_Exercise prompt_
Reproduce the listing below verbatim, leaving out the pictures.

_Data in this exercise_

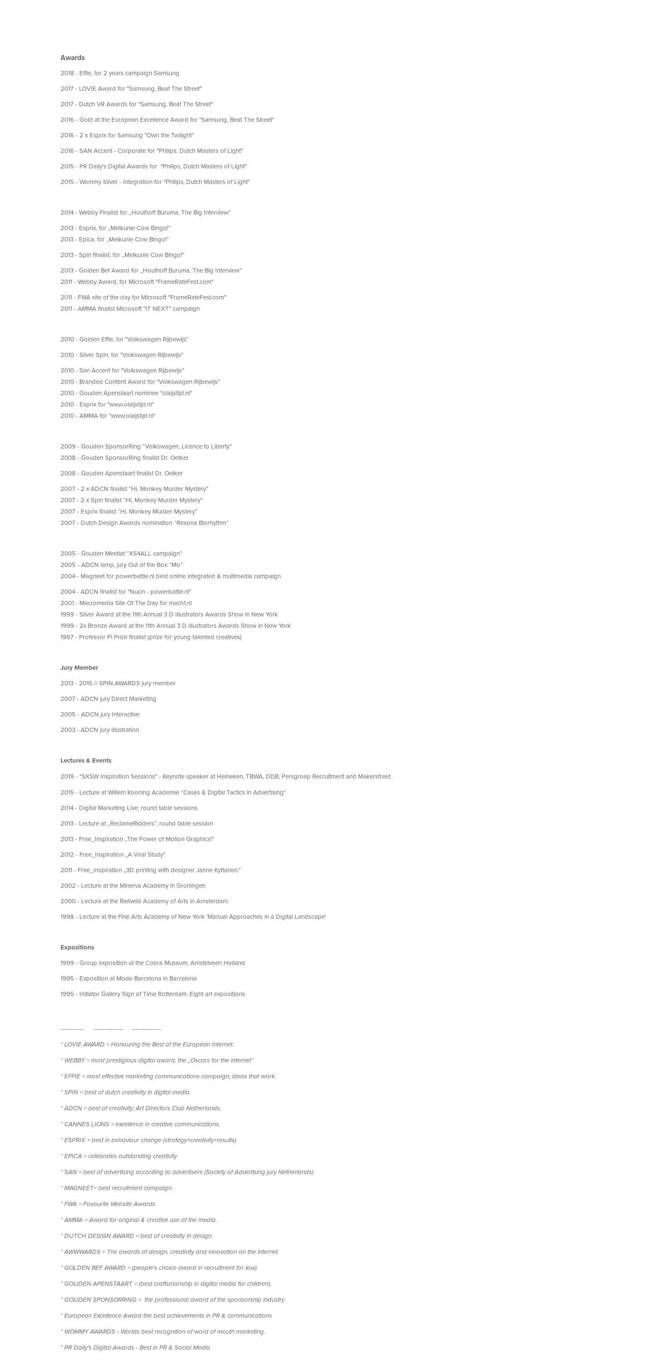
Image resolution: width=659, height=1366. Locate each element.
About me (63, 15)
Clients (137, 15)
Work (28, 15)
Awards (103, 15)
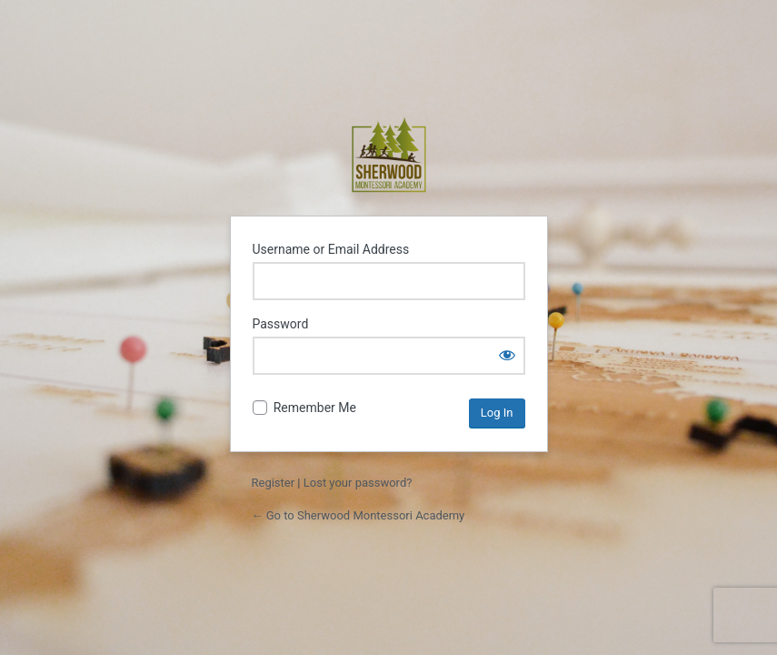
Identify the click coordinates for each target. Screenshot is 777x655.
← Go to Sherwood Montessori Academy (358, 515)
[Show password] (507, 355)
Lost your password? (358, 482)
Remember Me (315, 407)
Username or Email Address (331, 249)
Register (273, 482)
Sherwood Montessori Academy (389, 154)
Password (281, 324)
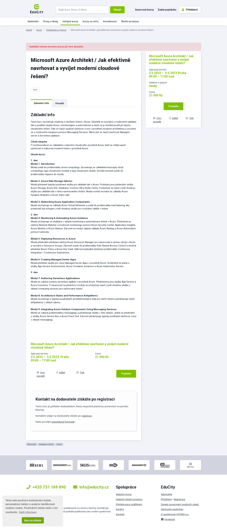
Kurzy (39, 30)
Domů (29, 30)
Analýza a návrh (46, 444)
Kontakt (120, 514)
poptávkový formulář (63, 421)
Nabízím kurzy (123, 494)
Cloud (59, 444)
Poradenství (110, 21)
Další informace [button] (27, 512)
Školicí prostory (130, 21)
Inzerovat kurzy (144, 9)
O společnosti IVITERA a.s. (175, 514)
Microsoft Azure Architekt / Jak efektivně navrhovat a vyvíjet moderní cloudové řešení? (112, 30)
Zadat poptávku (167, 9)
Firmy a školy (50, 21)
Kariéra (120, 509)
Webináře (33, 21)
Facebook (168, 519)
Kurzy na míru (91, 21)
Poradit (59, 103)
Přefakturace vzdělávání (129, 504)
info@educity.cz (91, 487)
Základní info (41, 103)
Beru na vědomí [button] (32, 520)
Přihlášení (190, 9)
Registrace (179, 499)
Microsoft (31, 444)
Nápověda (166, 494)
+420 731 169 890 (46, 487)
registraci (86, 415)
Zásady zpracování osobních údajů (180, 504)
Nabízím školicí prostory (129, 499)
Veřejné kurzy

_Correct answer_
Image resolution: width=659, height=1366. Locate each element.
About me (63, 15)
Clients (137, 15)
Work (28, 15)
Awards (103, 15)
Identify the click coordinates for each target. Screenshot is 777x655.
← Go to Sherwood Montessori Academy (358, 515)
[Show password] (507, 355)
Lost your password? (358, 482)
Remember Me (315, 407)
Username or Email Address (331, 249)
Register (273, 482)
Sherwood Montessori Academy (389, 154)
Password (281, 324)
Kurzy (39, 30)
Domů (29, 30)
Analýza a návrh (46, 444)
Kontakt (120, 514)
poptávkový formulář (63, 421)
Nabízím kurzy (123, 494)
Cloud (59, 444)
Poradenství (110, 21)
Další informace [button] (27, 512)
Školicí prostory (130, 21)
Inzerovat kurzy (144, 9)
O společnosti IVITERA a.s. (175, 514)
Microsoft Azure Architekt / Jak efektivně navrhovat a vyvíjet moderní cloudové řešení? (112, 30)
Zadat poptávku (167, 9)
Firmy a školy (50, 21)
Kariéra (120, 509)
Webináře (33, 21)
Facebook (168, 519)
Kurzy na míru (91, 21)
Poradit (59, 103)
Přefakturace vzdělávání (129, 504)
info@educity.cz (91, 487)
Základní info (41, 103)
Beru na vědomí [button] (32, 520)
Přihlášení (190, 9)
Registrace (179, 499)
Microsoft (31, 444)
Nápověda (166, 494)
+420 731 169 890 (46, 487)
registraci (86, 415)
Zásady zpracování osobních údajů (180, 504)
Nabízím školicí prostory (129, 499)
Veřejné kurzy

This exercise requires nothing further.